In Region 6, shortwave-irradiance SWR variability is driven by the characteristic fog and low-level clouds in the Namib area (Andersen et al., 2019, 2020), and this cloudiness would produce some precipitation. Tx represents the cross-shore winds which plays an important role transporting nutrients from desert areas to the ocean surface, in the form of dust plumes linked to salt pans and dry river valleys in the Namib desert (Eckardt and Kuring, 2005). Windblown dust within the river valleys is easily transportable offshore from the Namib over the Benguela Upwelling System (Dansie et al., 2017c), containing great concentrations of bioavailable iron and enriched nitrogen and phosphorus, which may positively impact marine productivity in the southern Atlantic (Dansie et al., 2017a, b).

SST anomalies in the tropical Atlantic (TSA and TNA; Figures 5a–c) have a marked effect on the rainfall over northeastern Brazil (and the Amazon basin) through the modulation of the latitudinal position of the ITCZ (Nobre and Shukla, 1996; Hounsou-Gbo et al., 2019). The El Niño Southern Oscillation (ENSO) also has a significant effect on the rainfall in the western near-equatorial Atlantic; along the ENSO cycle (Figures 6a–c but for SOI < 0), the ascendant branch of the Pacific Walker cell shifts to the east and the Pacific-Atlantic cell shows enhanced subsidence over equatorial South America and the western Atlantic, causing a more stable atmosphere which reduces the moist convection (Rodriguez-Fonseca et al., 2023). Marine resources in the northwest African coast are well affected by the ENSO variability, for example, the El Niño has been used as a predictor of the sardinella population biomass and distribution in the central-southern portion of the Canary Current Upwelling System (López-Parages et al., 2020).

Exercise 1 -
Answer these questions from the text on Atlantic climate:
(a) In Region 6, what drives the variability in shortwave irradiance?
(b) Besides enriched nitrogen and phosphorus, what does the windblown dust from the Namib river valleys contain in great concentrations?
(c) What has El Niño been used to predict in the Canary Current Upwelling System?
The text and the records below it are unrelated material.

Extracted entries -

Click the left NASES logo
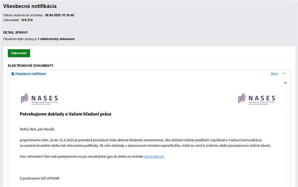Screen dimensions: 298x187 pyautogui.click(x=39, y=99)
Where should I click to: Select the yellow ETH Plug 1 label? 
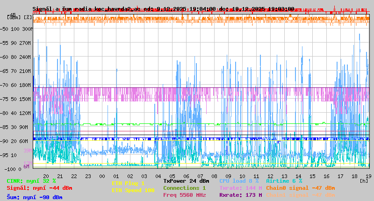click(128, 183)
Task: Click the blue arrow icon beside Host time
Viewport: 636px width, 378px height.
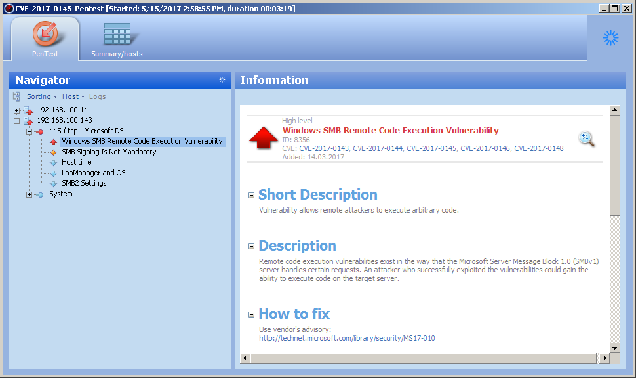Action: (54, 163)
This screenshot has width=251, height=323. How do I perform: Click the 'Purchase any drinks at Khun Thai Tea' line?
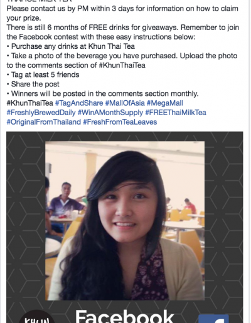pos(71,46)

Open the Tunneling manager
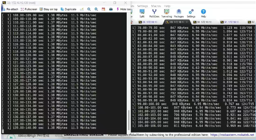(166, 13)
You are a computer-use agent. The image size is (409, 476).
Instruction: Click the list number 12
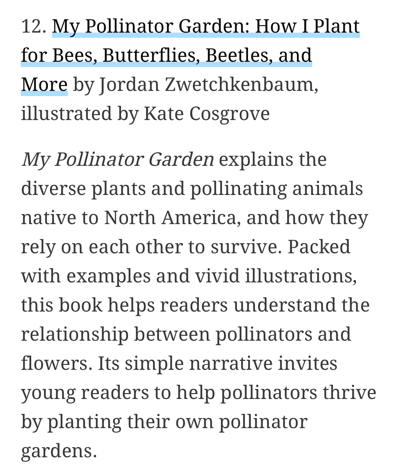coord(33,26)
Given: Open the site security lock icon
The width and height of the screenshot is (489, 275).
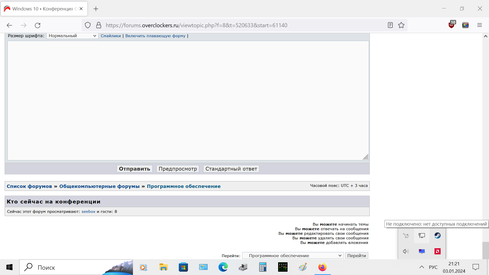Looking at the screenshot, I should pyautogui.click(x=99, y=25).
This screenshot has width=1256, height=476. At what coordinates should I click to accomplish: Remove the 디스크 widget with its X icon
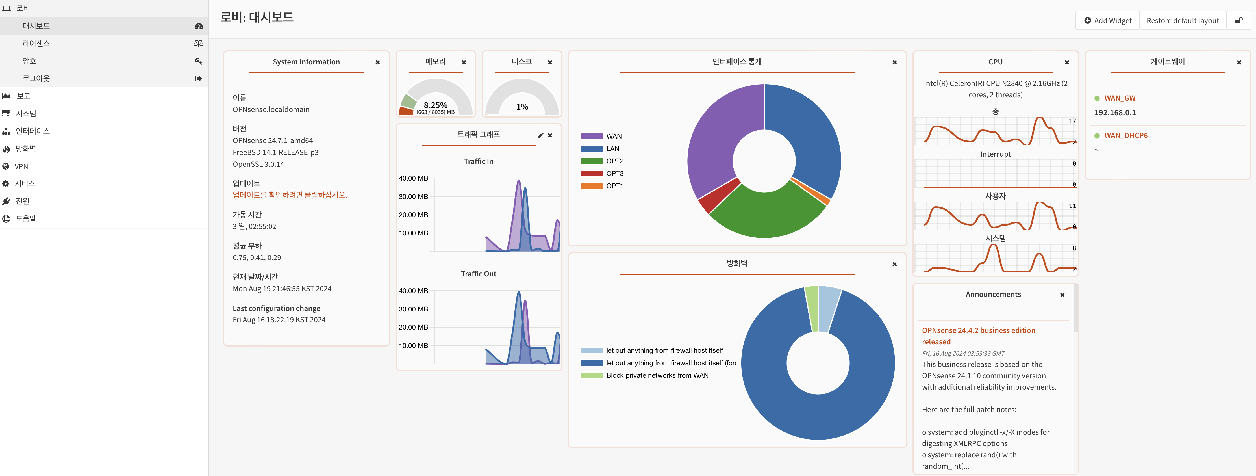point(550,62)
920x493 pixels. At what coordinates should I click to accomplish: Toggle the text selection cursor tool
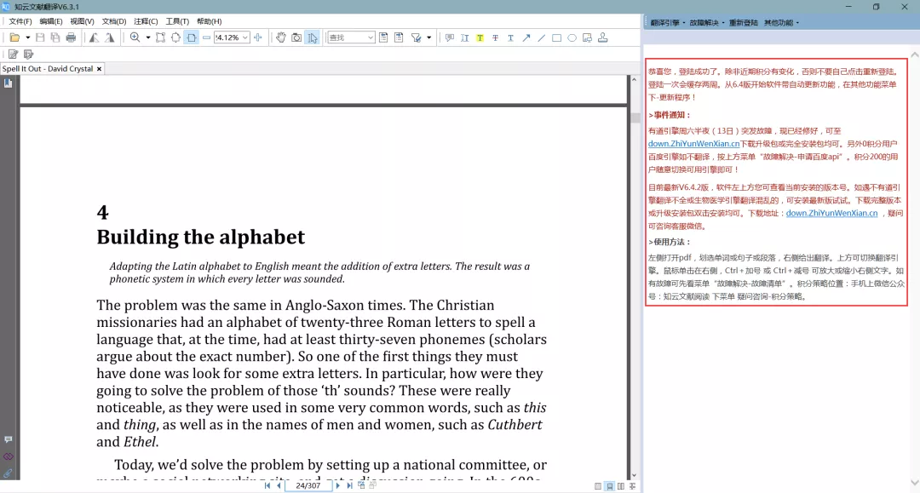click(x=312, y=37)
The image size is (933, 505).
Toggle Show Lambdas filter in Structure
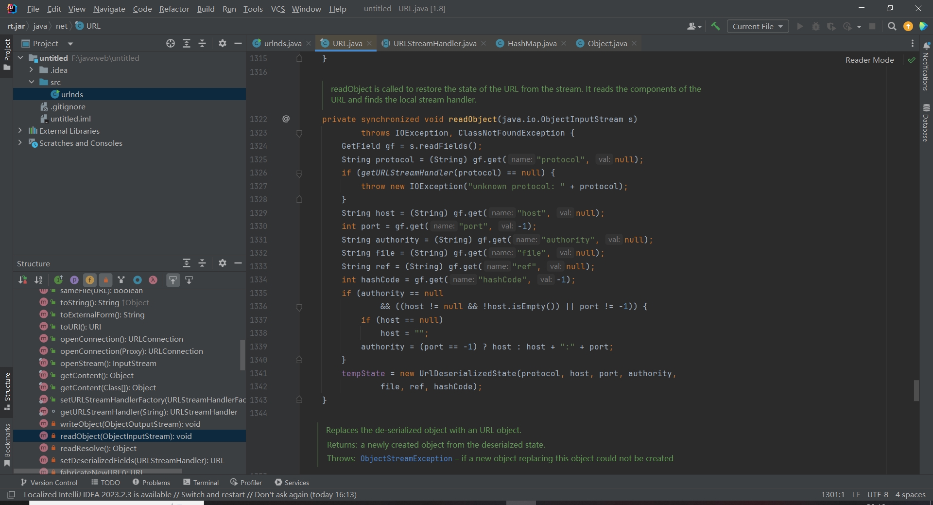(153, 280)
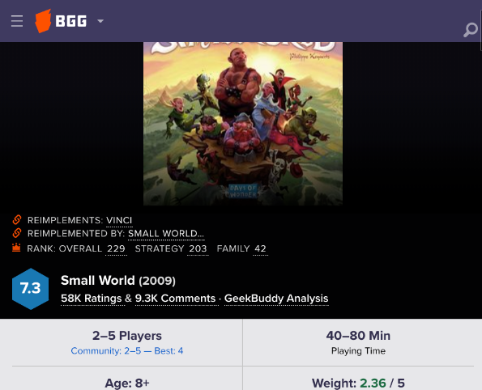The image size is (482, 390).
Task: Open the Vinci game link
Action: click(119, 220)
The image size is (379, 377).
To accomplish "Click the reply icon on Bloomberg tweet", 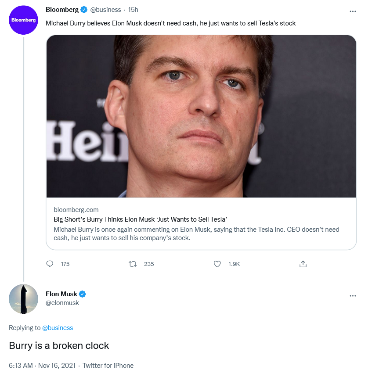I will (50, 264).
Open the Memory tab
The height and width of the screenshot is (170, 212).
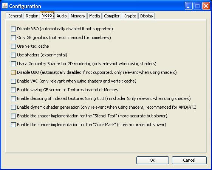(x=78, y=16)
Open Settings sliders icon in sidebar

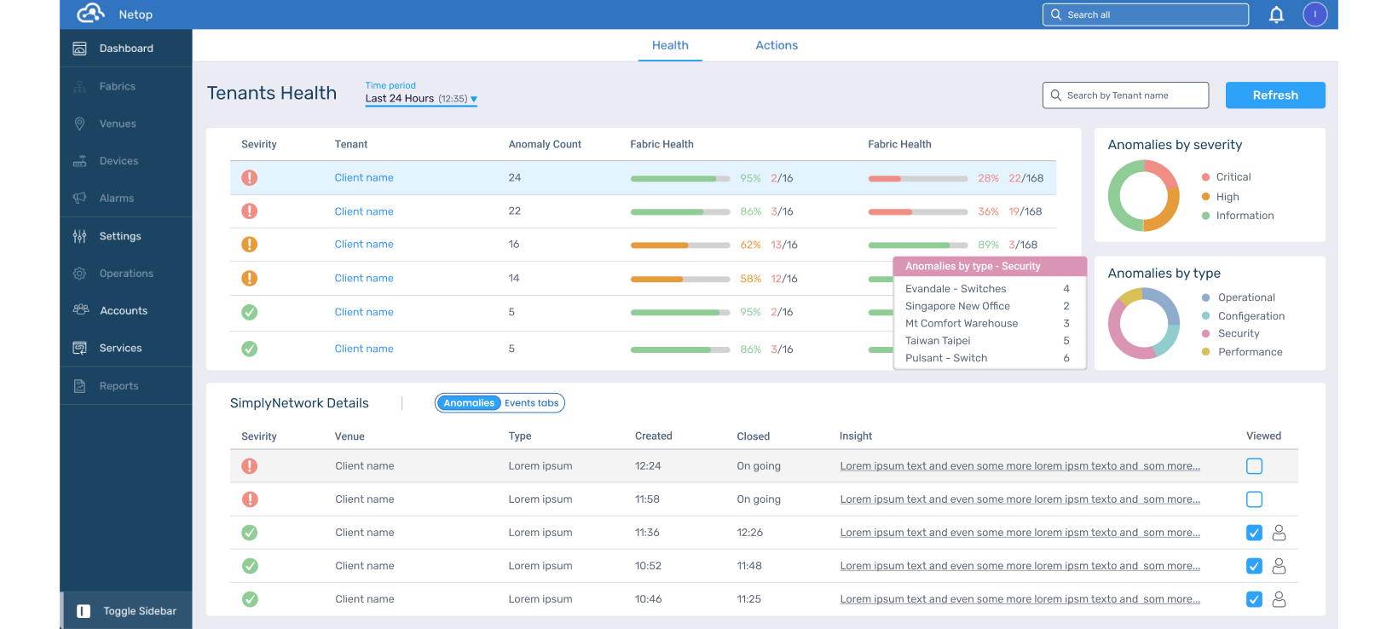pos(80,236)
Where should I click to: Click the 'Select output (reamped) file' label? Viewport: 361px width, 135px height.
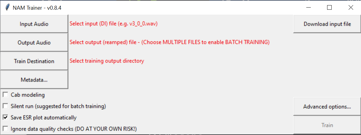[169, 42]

Exercise 2 - Express the records as a two-column CSV with the columns request and answer, one row per record, starting at the first record and ending at the line that contains "Action: (54, 163)". Put each field in quotation marks, turn line breaks into spaces, and leave out the pictures.

Complete output 1 -
(a) The characteristic fog and low-level clouds in the Namib area.
(b) Bioavailable iron.
(c) The biomass and distribution of the sardinella population in its central-southern portion.

Complete output 2 -
request,answer
"Click the left NASES logo","Screen dimensions: 298x187 pyautogui.click(x=39, y=99)"
"Where should I click to: Select the yellow ETH Plug 1 label?","click(128, 183)"
"Task: Click the blue arrow icon beside Host time Viewport: 636px width, 378px height.","Action: (54, 163)"